Ich habe die Vision einer Zukunft, in der wir als Weltgemeinschaft gemeinsam die gewaltigen Herausforderungen lösen und weltweit ein menschenwürdiges Leben ermöglichen bei gleichzeitiger Sicherung unseres Habitats – eine Welt, in der gerade junge Menschen den erforderlichen Nährboden vorfinden, um Hoffnung und Chancen in ihren originären Lebensräumen zu haben. Dazu gehören für mich neben der Bekämpfung des Klimawandels der Zugang zu Bildung und Geschlechtergleichstellung. Mit den 17 UN-Nachhaltigkeitszielen bestehen bereits die Leitplanken, um Nachhaltigkeit und Gemeinwohlorientierung zu unserem zukünftigen Lebensmodell zu machen. Jetzt ist es unsere gemeinsame Verantwortung, zur Erreichung der Meilensteine beizutragen: Viele Fortschritte wurden bereits gemacht, etwa bei weltweiten Aufforstungsprojekten. Und es gibt auch kleine, aber smarte „Gamechanger“, die oft mehr Fortschritt auslösen als gewaltige Mammutprojekte, wie ich als Mitglied einer Start-up-Jury für Climate-KIC selbst erleben durfte. Wir sollten Veränderungen und technologischen Neuerungen mit Offenheit begegnen, lernen, in (Zukunfts-)Alternativen zu denken, und den Austausch langjähriger Experten und junger Misfits fördern.

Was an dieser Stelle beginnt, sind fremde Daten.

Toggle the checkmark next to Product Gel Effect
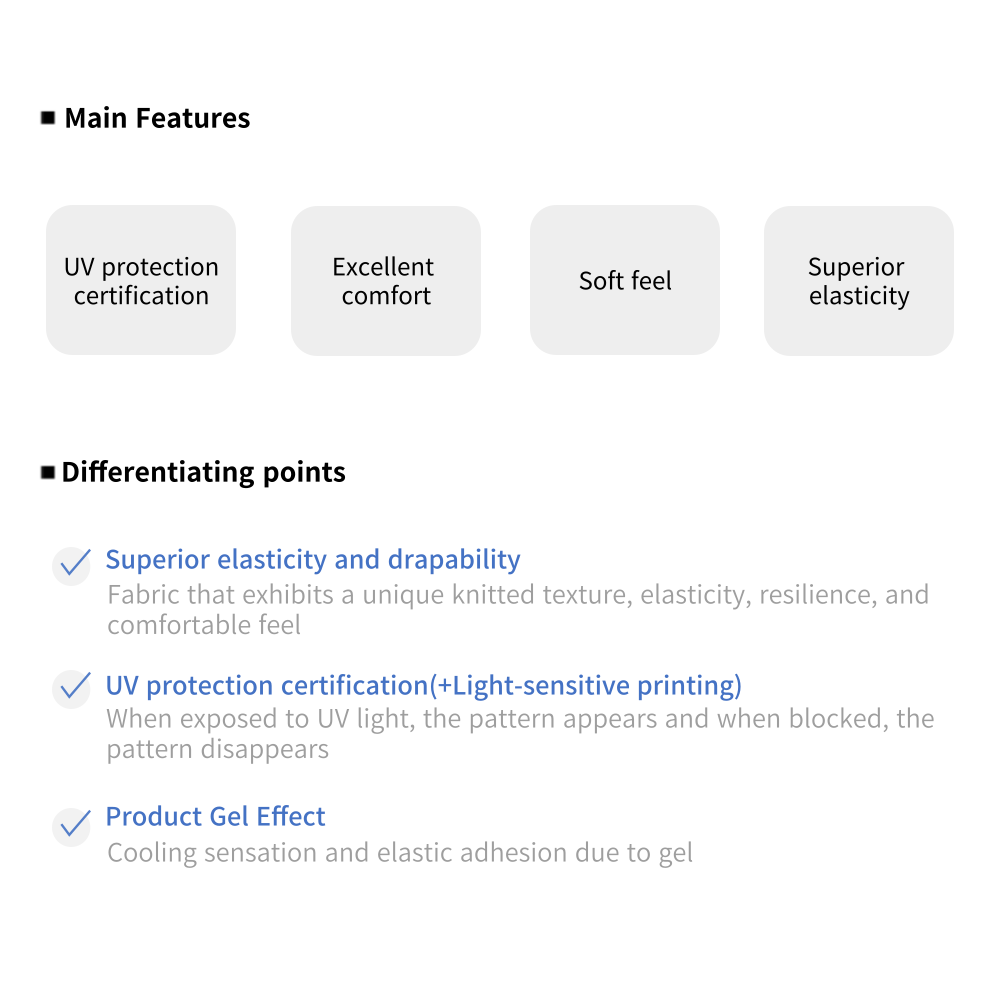This screenshot has height=1000, width=1000. point(72,826)
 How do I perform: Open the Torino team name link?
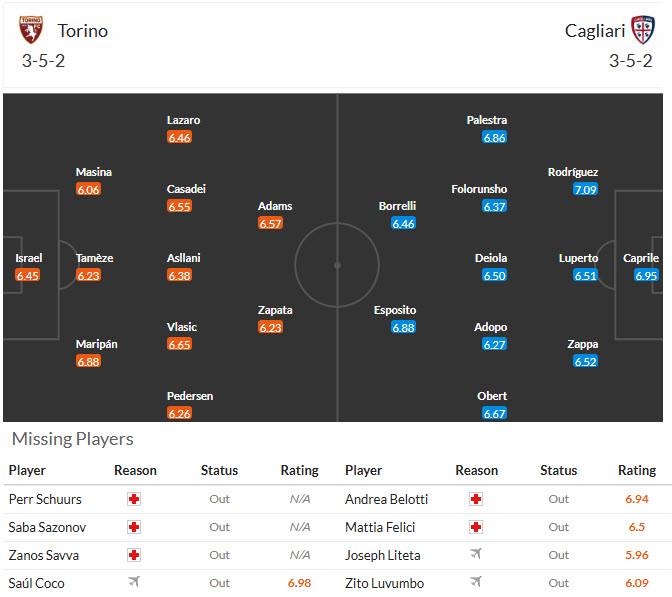click(82, 30)
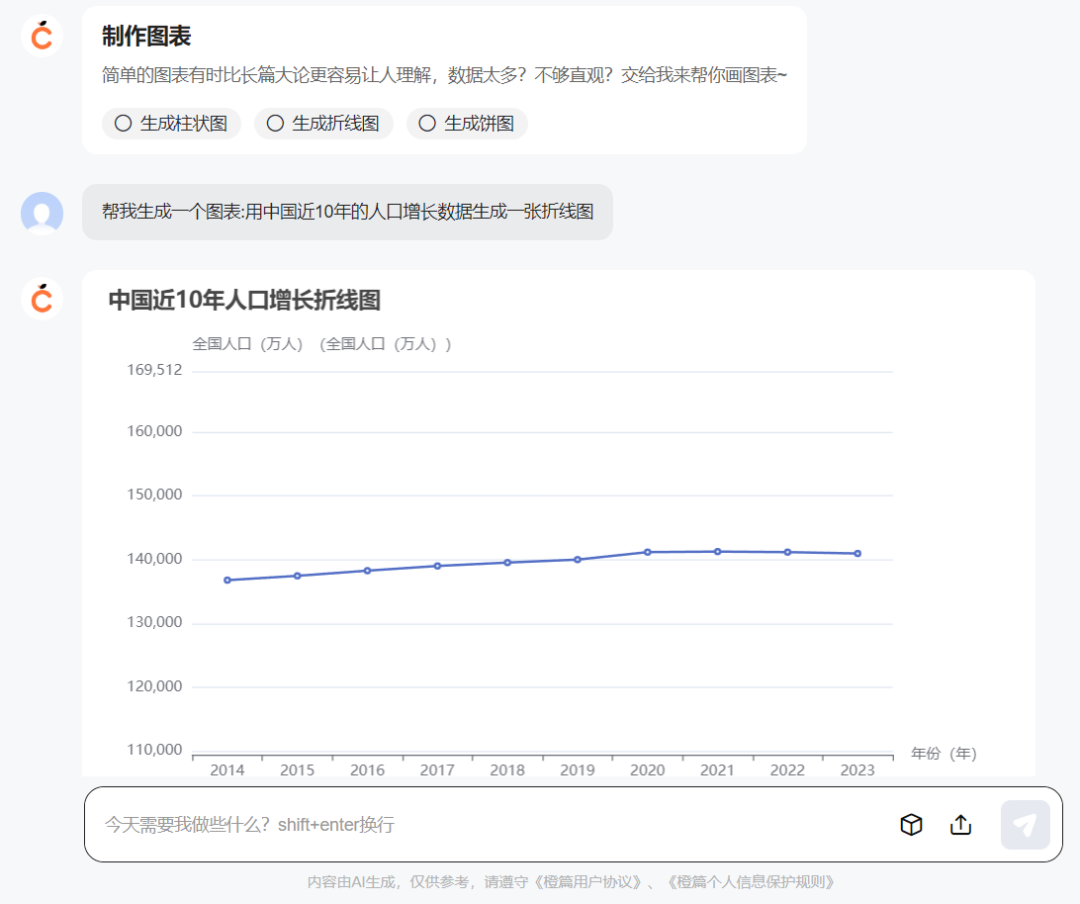This screenshot has height=904, width=1080.
Task: Click the 年份（年） axis label on the chart
Action: tap(943, 753)
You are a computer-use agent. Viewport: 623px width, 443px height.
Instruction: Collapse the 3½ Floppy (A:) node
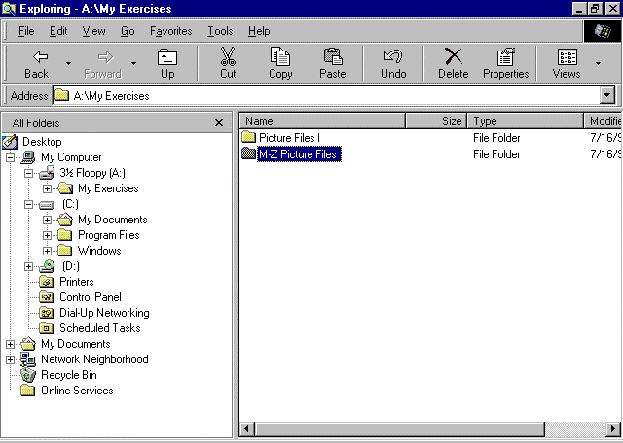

Wie können wir die Zukunft neu denken?
Das kann gelingen, wenn wir in der Gesellschaft einen klaren Wertekompass unter Berücksichtigung humanistischer, demokratischer und pluralistischer Werte vermitteln und vorleben sowie die gesellschaftliche Solidarität stärken. Darüber steht die Förderung der Bildung. Gerade wenn die Zukunftsfähigkeit auf dem Spiel steht, gilt es zudem, schnell den Blick nach vorn zu richten und in die Zukunftsgestaltung zu kommen. Alle Umbrüche und Krisen bieten auch Chancen – man muss sie allerdings sehen (wollen). Darüber hinaus besteht bei Unsicherheiten und den oft damit verbundenen Zukunftsängsten bei Mitarbeitern die zentrale Leadership-Aufgabe, dem eigenen Team Orientierung und eine glaubhafte Perspektive zu geben. Die Zukunft lässt sich nicht vorhersagen, doch wir können uns auf sie vorbereiten. Gerade jetzt ist die Zeit, aber auch die Chance, Zukunft neu zu denken!